Comentei ontem sobre a similaridade entre a invasão de militantes palestinos ao território israelense no domingo e a tentativa de furar o bloqueio a Gaza realizada no ano passado pelo navio turco Mavi Marmara. Ambos os eventos convergem para um ponto: a criação de fatos jornalísticos impactantes que isolam Israel. Do ponto de vista político e imaginário, as duas ações foram muito bem sucedidas.
E por uma razão muito simples: o enfrentamento entre civis supostamente desarmados – não era o caso do navio turco, mas foi esta a percepção midiática e popular sobre o ocorrido – e um dos exércitos mais poderosos do mundo é uma narrativa extremamente atraente. Ela remonta a tantas outras histórias de luta entre fracos e fortes, armados e desarmados, forças institucionais e marginalizados. É o tipo de roteiro que comove porque a simples desigualdade de forças já basta para, por si só, tocar num dos aspectos mais sensíveis a todos nós: a noção de injustiça.
E invocar injustiça é ponto fundamental para a construção de qualquer discurso poderoso. E por uma razão óbvia: como todos nós somos vítimas de injustiças (em maior ou menor grau, não importa), é natural que elas nos causem repulsa. A injustiça ultrapassa a discussão política. Ela sensibiliza, comove, choca. Ela supera argumentos práticos, geopolíticos, históricos. A injustiça é humana, emociona, e, por isso, é midiática.
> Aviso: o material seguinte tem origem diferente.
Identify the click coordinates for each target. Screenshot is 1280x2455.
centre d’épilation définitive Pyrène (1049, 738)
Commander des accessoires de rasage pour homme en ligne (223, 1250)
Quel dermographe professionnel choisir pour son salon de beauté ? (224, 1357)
A militância palestina – e nisso incluo, claro, os muitos atores políticos interessadíssimos em resgatar a centralidade do conflito entre palestinos e israelenses no Oriente Médio – sabe disso e lançou mão desta poderosa narrativa neste domingo.
A expertise para a realização de operações deste tipo tende ao crescimento. Forjar embates entre palestinos desarmados e o exército israelense vai se tornar lugar-comum a partir de agora. Não importa que centenas de pessoas tenham invadido o território de Israel a partir de Lìbano e Síria. Restam poucas alternativas de vitória política para o governo de Jerusalém. Atentados terroristas realizados contra civis criaram nos anos 1990 a sensação de insegurança em Israel. Isto afetava o cotidiano do país. Mas a repetição de eventos que atingem os sentimentos humanitários mundiais é muito mais eficaz. Eles não apenas isolam Israel politicamente como também contribuem para o próprio questionamento da existência do país.
Uma das principais mensagens dos eventos deste domingo é simples: os manifestantes que invadiram a fronteira norte a partir da Síria deixaram claro que sequer reconhecem a legitimidade da própria fronteira. E aí é bastante curioso notar que, se há ganhos palestinos inquestionáveis a partir de tais ações, há também um grande furo neste estratégia. Como se sabe, o processo de paz está parado e o enviado americano à região, George Mitchell, deixou o cargo pela frustração de não ter conseguido avançar com o diálogo entre as partes. Certamente, este será um dos pontos discutidos no encontro desta semana entre o primeiro-ministro israelense, Benjamin Netanyahu, e o presidente dos EUA, Barack Obama. Netanyahu já tem a resposta para tudo isso na ponta da língua: como negociar se os palestinos sequer reconhecem o direito do Estado de Israel existir?
Mas, neste mundo onde percepção vale muito mais que argumentação, o placar é favorável aos palestinos. A realização de eventos como o de domingo vai seguir em frente em parte também porque a invasão popular palestina ao território israelense é percebida como uma espécie de extensão da Primavera Árabe. Como o olhar sobre as manifestações pró-democracia é bastante positivo internacionalmente, os palestinos – apoiados por muitos atores igualmente interessados na deslegitimação de Israel – estão, digamos, seguindo tendência, criando sua própria adaptação dos movimentos populares em curso.